CODT 1.0 Atlantic

Atlantic is the codename for the latest version of the Configurable Ontology to Data Model Transformation, CODT.

Ontology Graph to Entity Replationship diagram

The Enterprise Data Management Council, EDMC created the Financial Industry Business Ontology as an industry-standard business conceptual model.

FIB-DM, the Financial Industry Business Data Model, opened the finance industry standard ontology for data architects and modelers. Over three thousand people and over one hundred banks downloaded the FIBO data model.

CODT is a patented technology that derives enterprise data models from industry-standard ontologies. Last year’s article described the mappings and outcome of the generated PowerDesigner model. Watch the Semantics for Data Architects YouTube videos for a detailed look at model structure and content. This second article explains how the transformation works.

Atlantic enables FIB-DM commercial licensees to transform their proprietary FIBO extensions and other ontologies into data models.

Finally, Semantics for Large Banks

FIB-DM marketing has been targeting midsize financial institutions. As the external FIBO product page on the EDM Council website states:

Many midsize EDMC members want to leverage the industry standard, but don’t have ontology tooling, databases, and the human expertise inhouse yet.

“Semantics for midsize banks” is the most popular data model resource, with one hundred thirty views on YouTube and three hundred downloads of the PowerPoint from FIB-DM and the Bank Ontology website.

As in the EDM Council membership tiers, asset size is large, meaning over $200 billion, and is a poor proxy for sophistication in semantic technologies. Some “midsize” financial institutions are very advanced in FIBO implementation. Some global financial institutions still don’t have an RDF store in production or have rolled out the FIBO across the enterprise.

Not invented here - stone age cartoon by Oxford Creativity

Most financial institutions downloading FIB-DM are smaller banks—so far, twenty global banks have downloaded the FIBO data model. Most large banks have already developed their proprietary transformation and data models derived from the ontology. I invite you to complete a PowerDesigner/ERwin comparison of your FIBO Data Model vs. FIB-DM. Does your model have the full FIBO documentation? How does it handle inverse object properties and complex class restrictions?
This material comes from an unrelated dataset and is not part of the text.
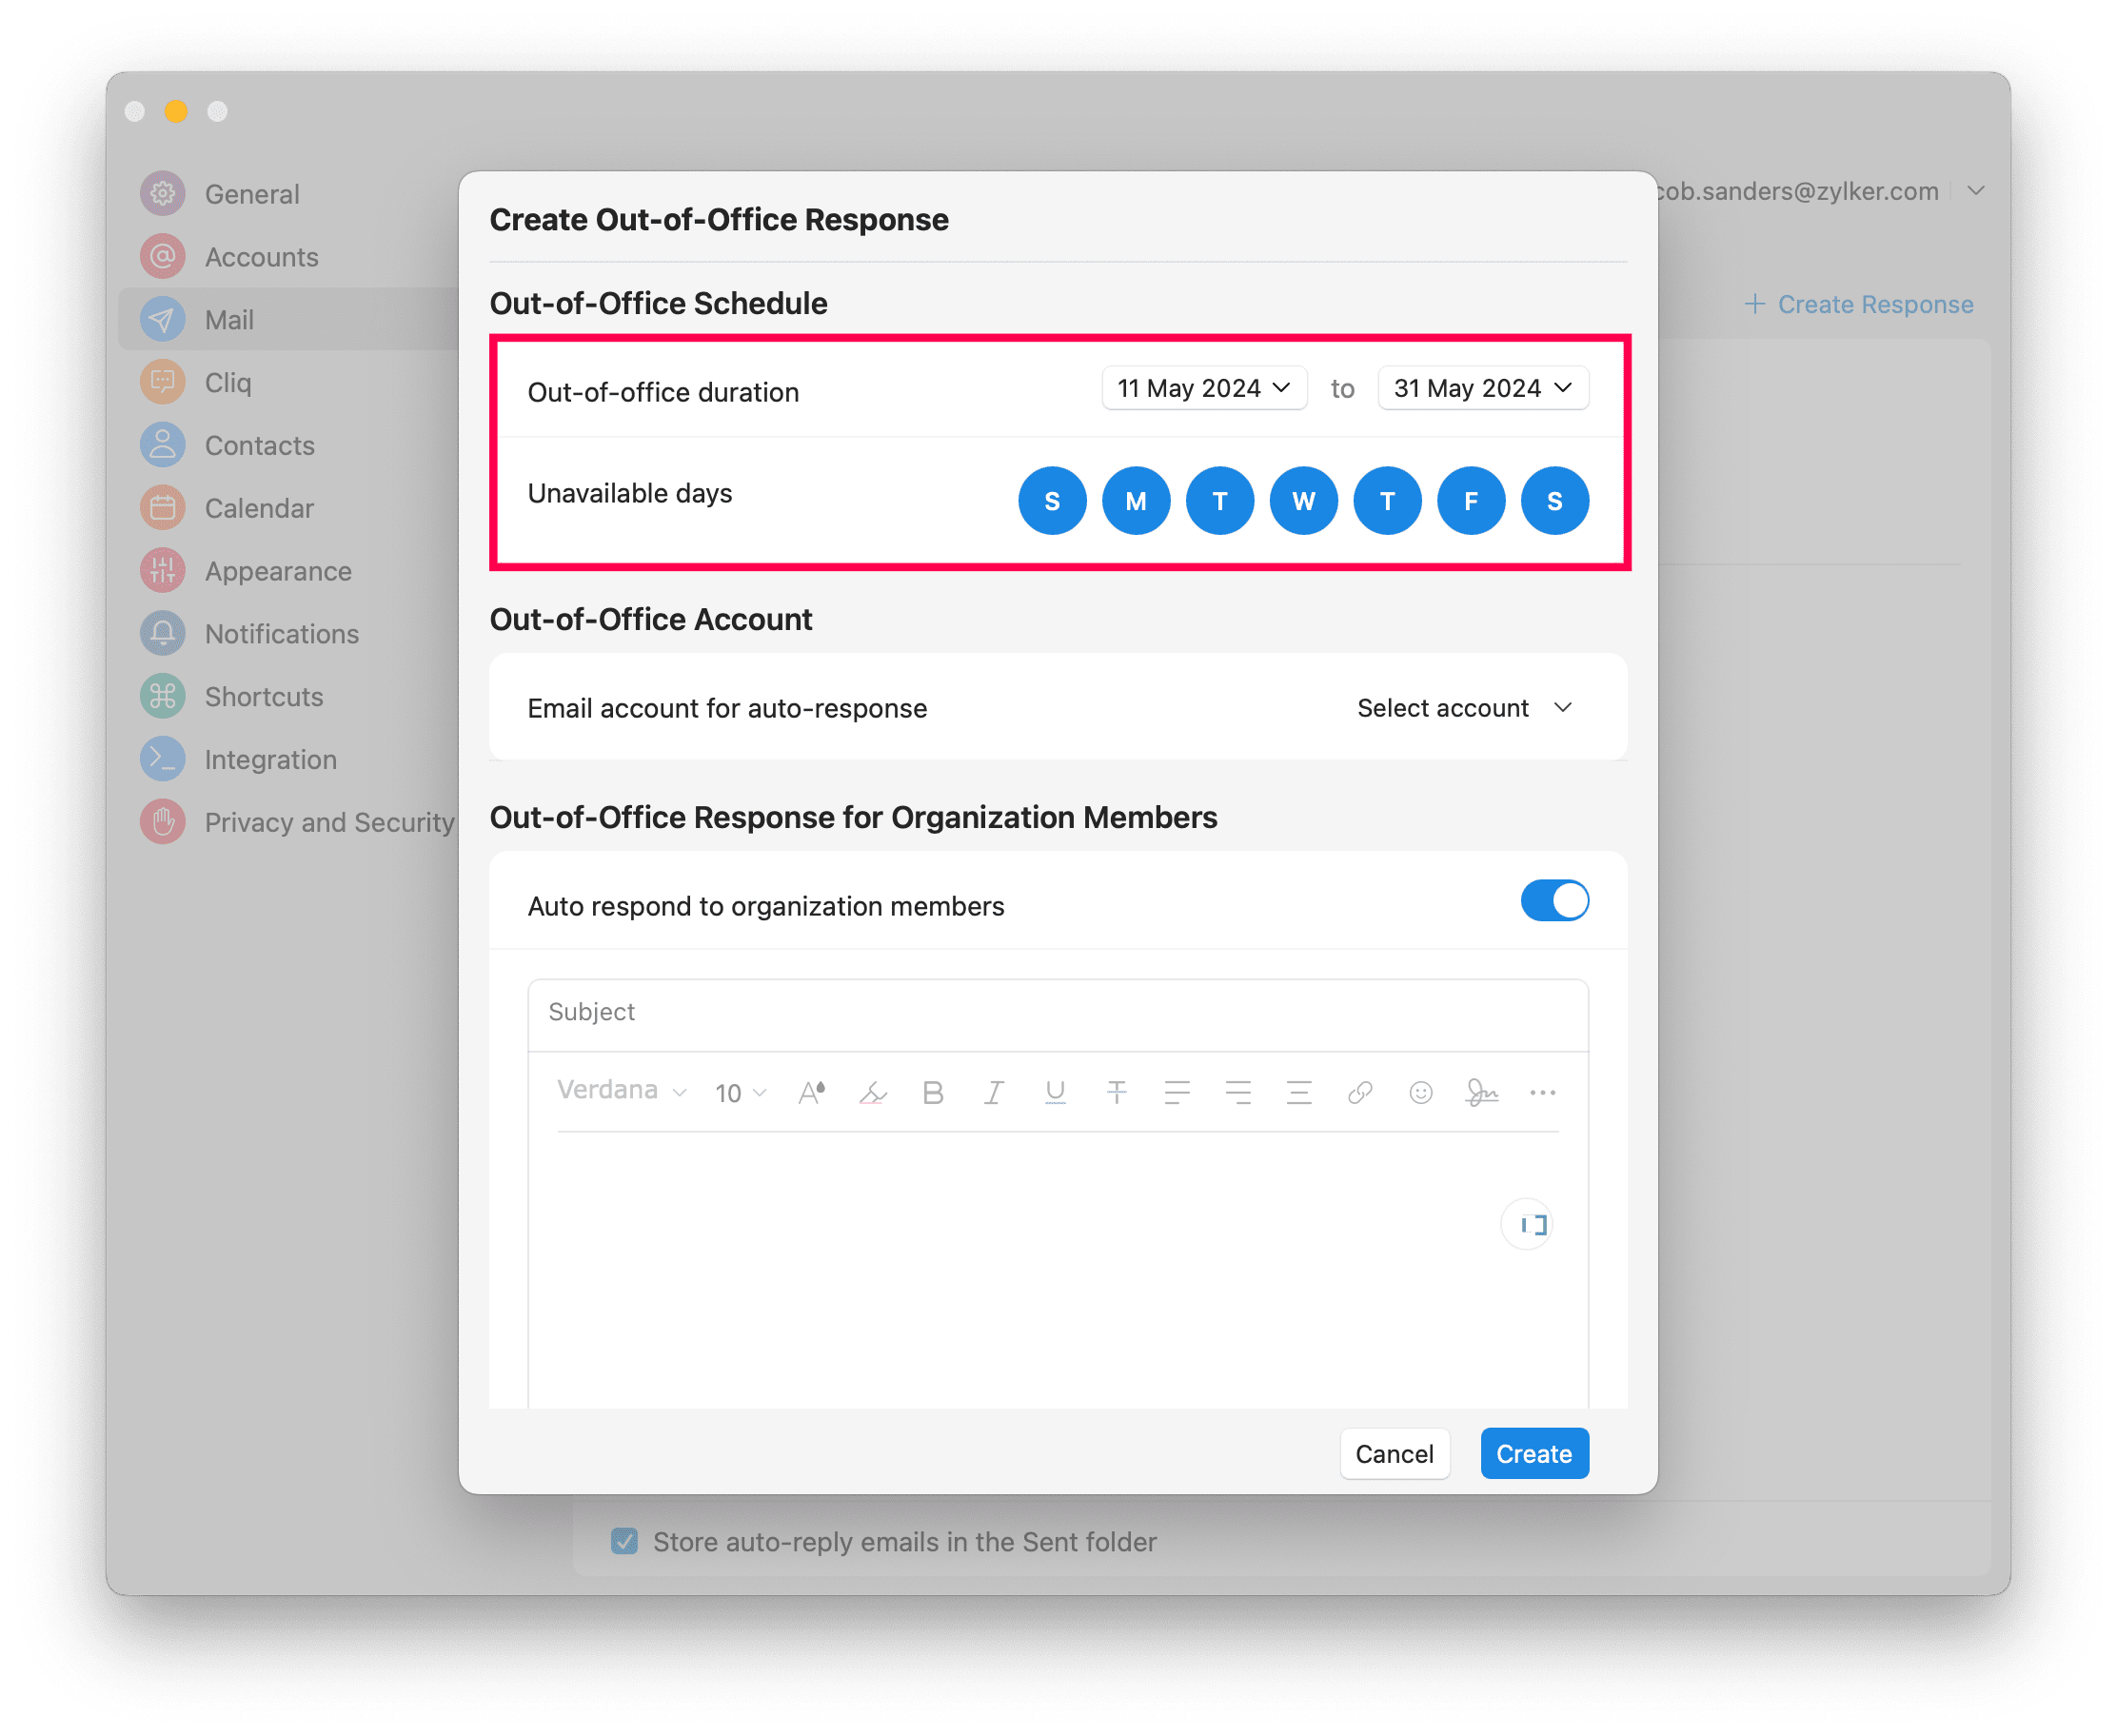
Task: Click the Strikethrough formatting icon
Action: pos(1116,1093)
Regardless of size, once a financial institution customizes and extends the Financial Industry Business Ontology, it must update its FIBO data model.

A “Semantics for Large Banks” education PowerPoint and video came out with the software release.
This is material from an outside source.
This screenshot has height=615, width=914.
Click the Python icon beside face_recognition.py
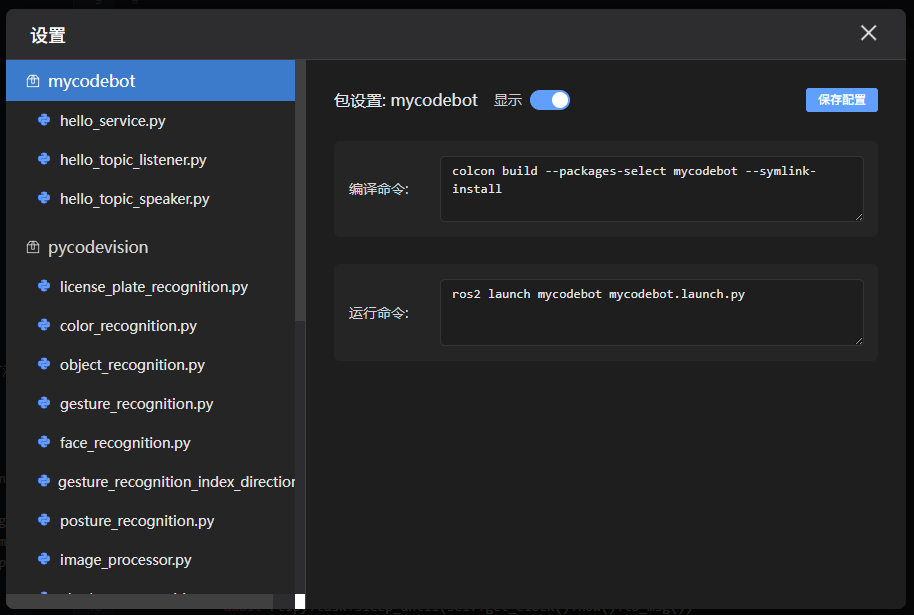tap(44, 442)
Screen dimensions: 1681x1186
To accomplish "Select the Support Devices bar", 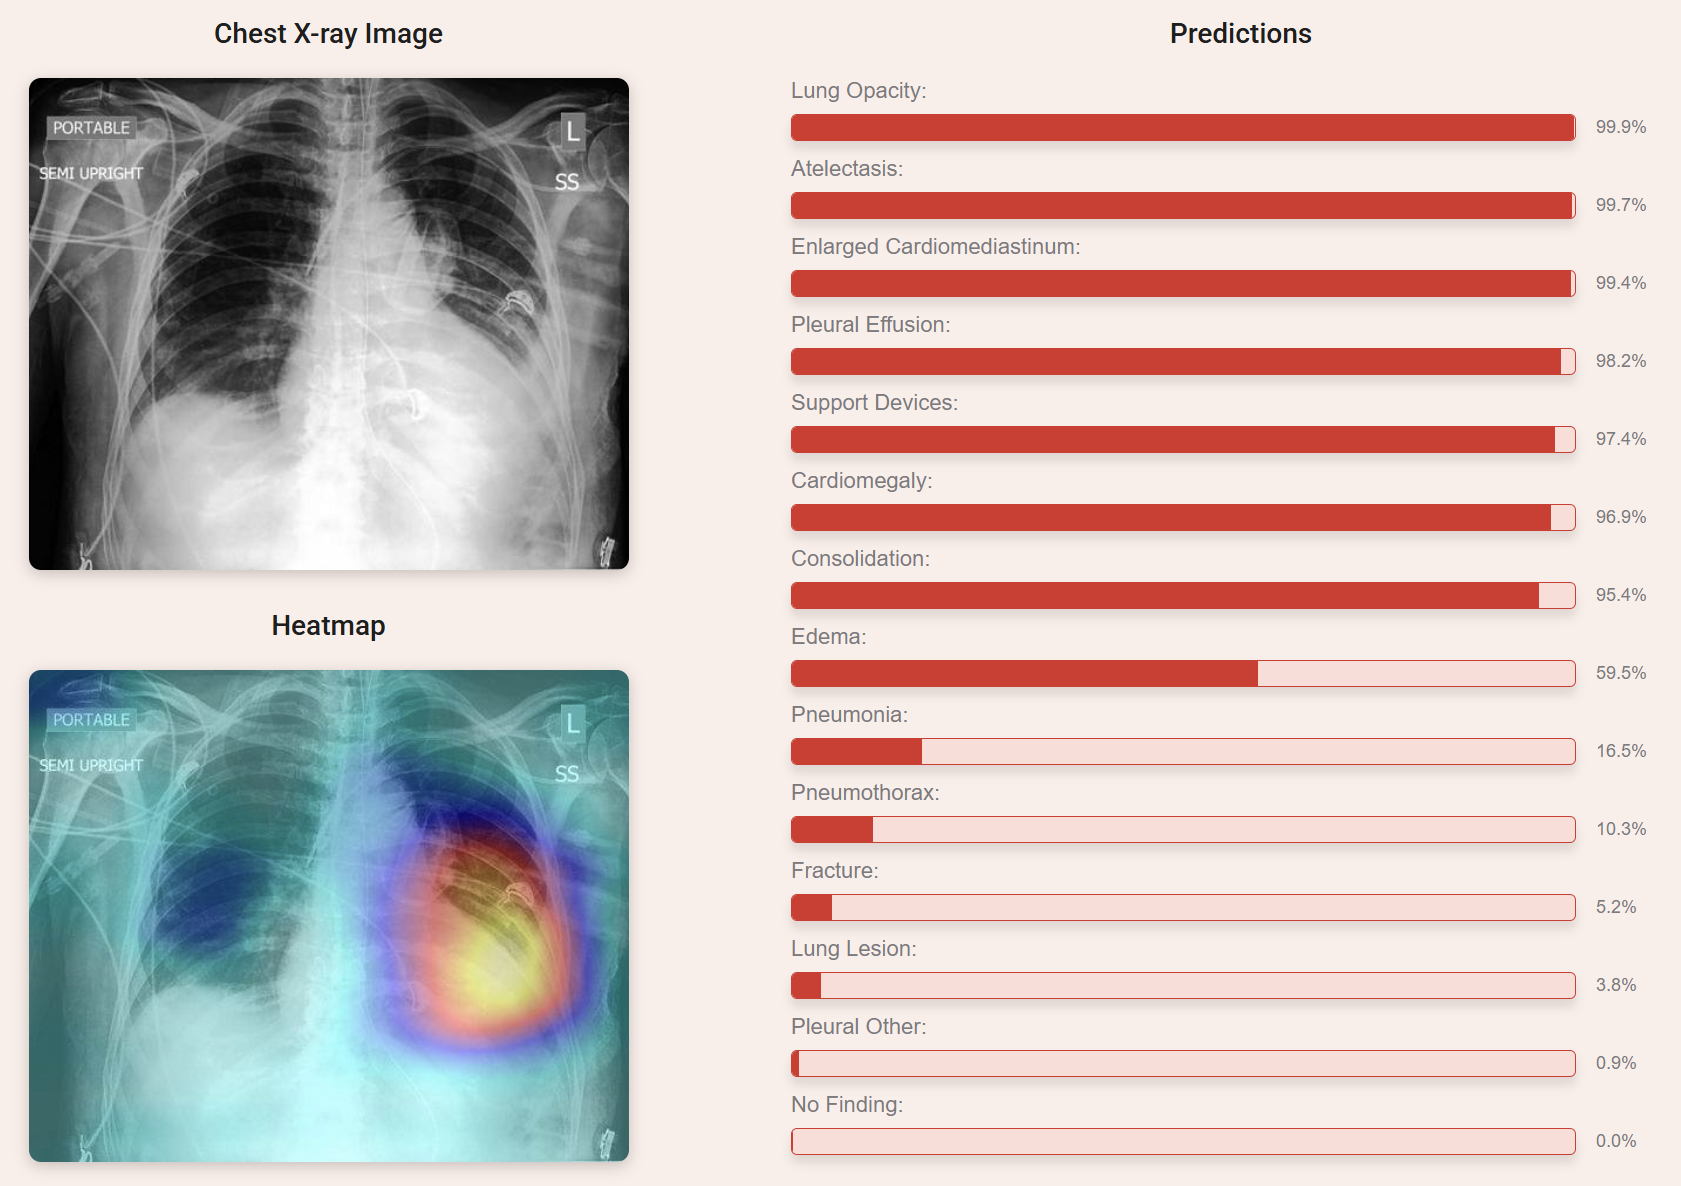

Semantic Enterprise Information Architecture

The Semantic Enterprise Information Architecture SEIA replaces the enterprise data (or class) model at the apex of model-driven development with the ontology.
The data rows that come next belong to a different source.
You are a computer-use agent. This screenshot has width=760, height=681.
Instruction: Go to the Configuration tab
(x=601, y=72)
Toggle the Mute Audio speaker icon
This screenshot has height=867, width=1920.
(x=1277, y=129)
Semantic Enterprise Information Architecture diagram
Semantic Enterprise Information Architecture.

When the Enterprise Data Management Council (EDMC) created the financial industry standard, it chose Ontology Web Language (OWL) rather than the relational model. I fully support the EDMC’s choice because the semantic model expresses business rules, including values and multiple-entity joins.

In SEIA, transformations derive the enterprise data model, FIB-DM, object models, FIBUM, and, in the future, messages and process models.

We recommend using RDF/OWL, with the business-friendly FIB Concept Maps, rather than a conceptual data model to define and describe the enterprise for non-technical users. For Financial Institutions, the enterprise ontology must derive from the industry standard, the FIBO.

You leverage the industry standard and use the same names, concepts, definitions, and design patterns across the enterprise.

As the EDM Council FIB-DM page states:

Common names and definitions across the enterprise facilitate integration between applications, RDBMS and RDF-stores.

Of course, in order to make the arrows in the pretty picture work, you want to propagate changes to your Enterprise Ontology to downstream implementation models.

Metadata Sets

The approach to derive a data model from an ontology is basic ETL

The diagram shows the transformation from RDF/OWL to PowerDesigner with ETL in between.
CODT is ETL

We extract metadata from the ontology, transform it, and load it into the data modeling tool or repository. The preferred extraction method is to query an ontology on a Triple Store or development platform. We issue commands in SPARQL, the query language, and store the result sets.

The load takes files in a format consumable by the data modeling tool. PowerDesigner, for example, can import MS Excel files.

The complex part of CODT is the transformation from ontology to Entity-Relationship metamodel.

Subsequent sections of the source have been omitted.